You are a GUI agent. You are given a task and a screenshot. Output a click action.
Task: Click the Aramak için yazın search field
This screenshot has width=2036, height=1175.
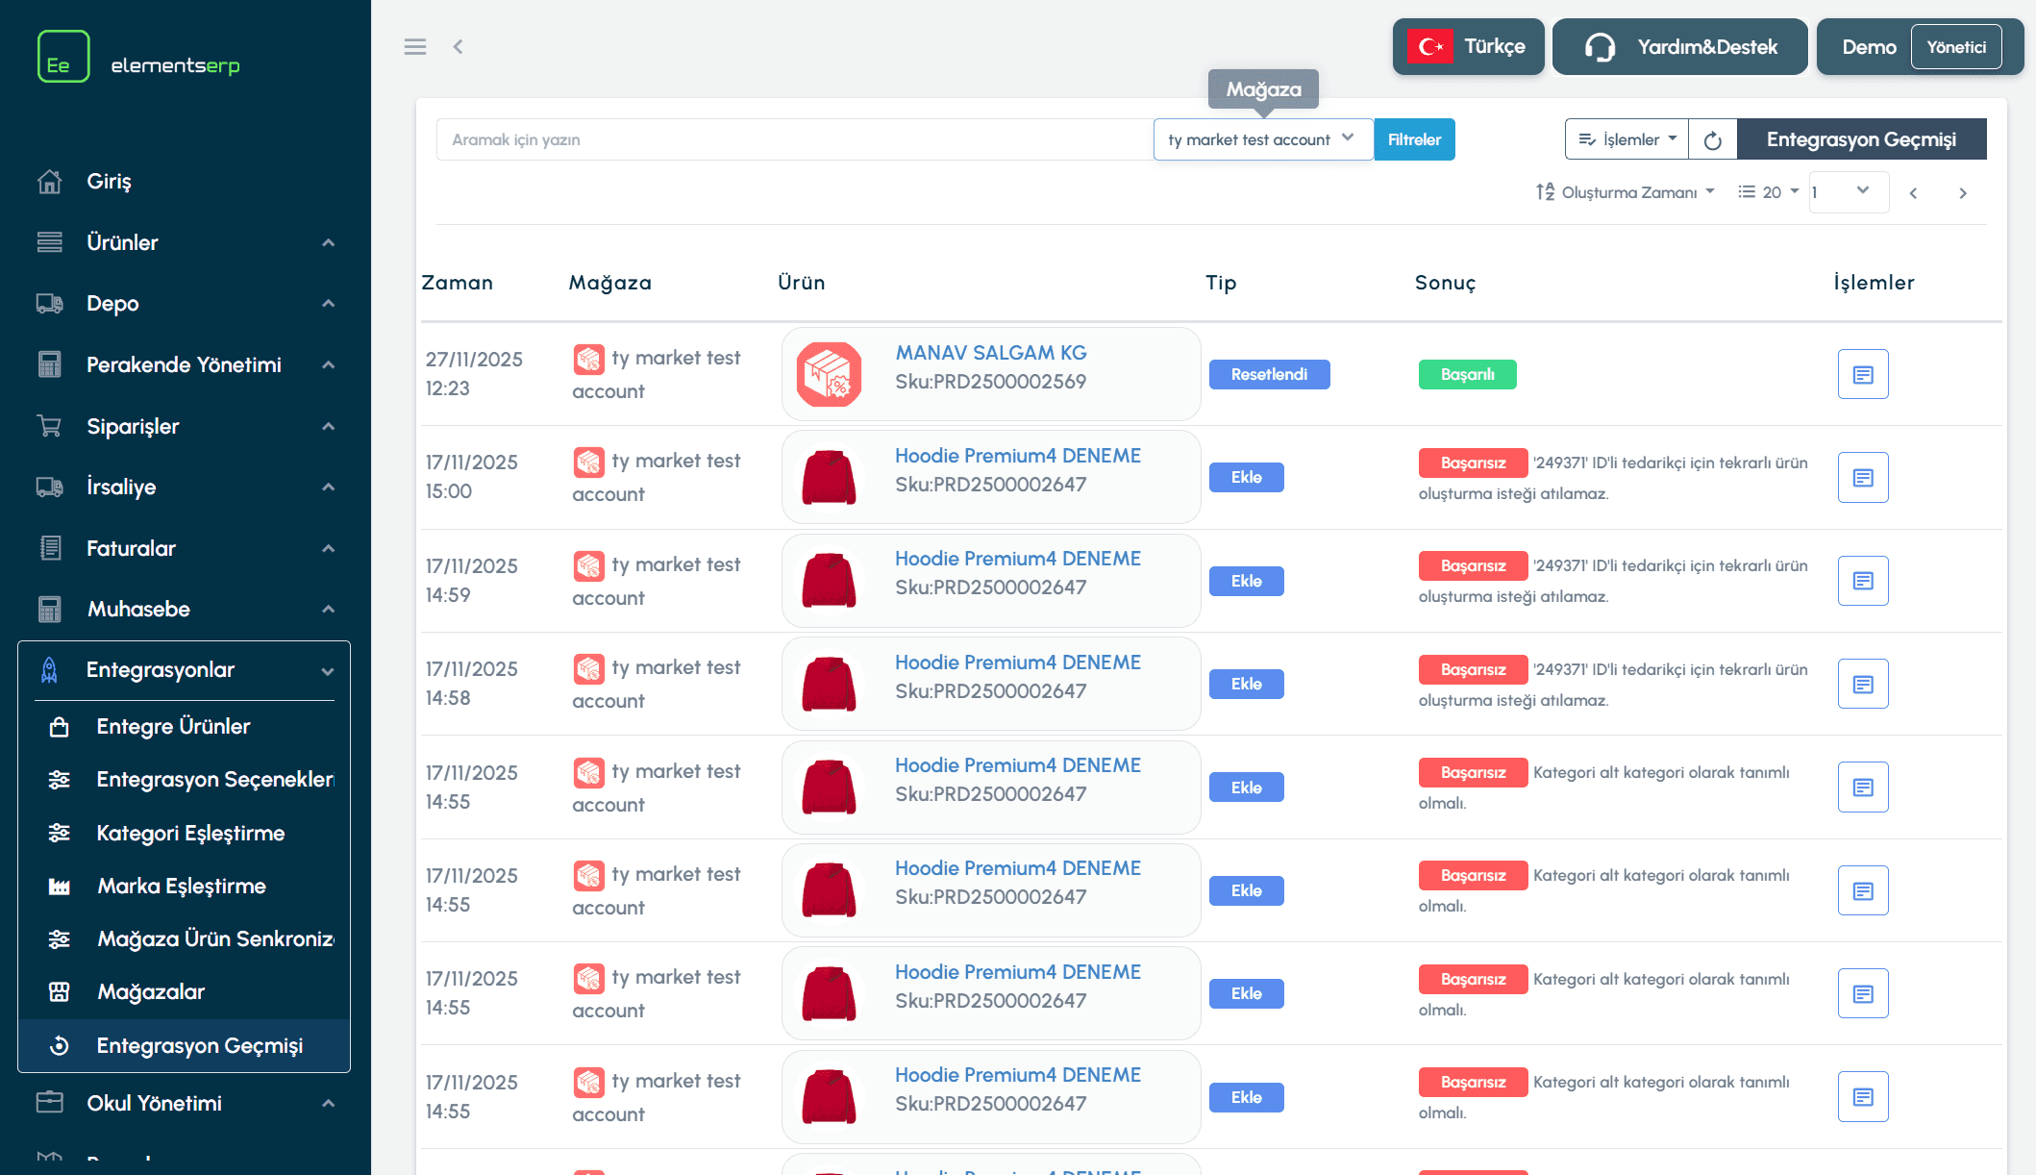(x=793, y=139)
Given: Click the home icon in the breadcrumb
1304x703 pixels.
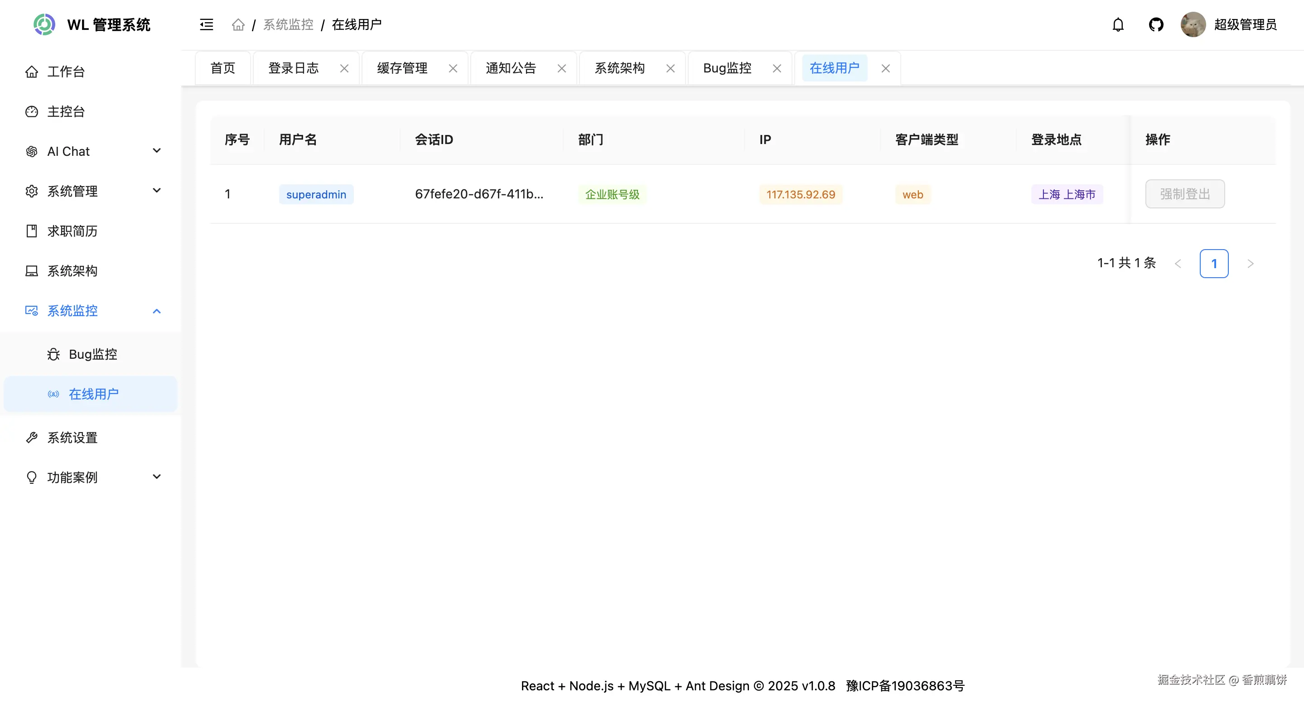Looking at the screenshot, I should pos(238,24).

◆ Work request
Retype the listing above exactly. Pictures are not part of the copy.

◆ Solution to this exercise
You are a GUI agent. You are given a task and a screenshot. Output a click action.
Task: Click the Aramak için yazın search field
This screenshot has width=2036, height=1175.
(x=793, y=139)
Given: Click the home icon in the breadcrumb
1304x703 pixels.
Looking at the screenshot, I should pos(238,24).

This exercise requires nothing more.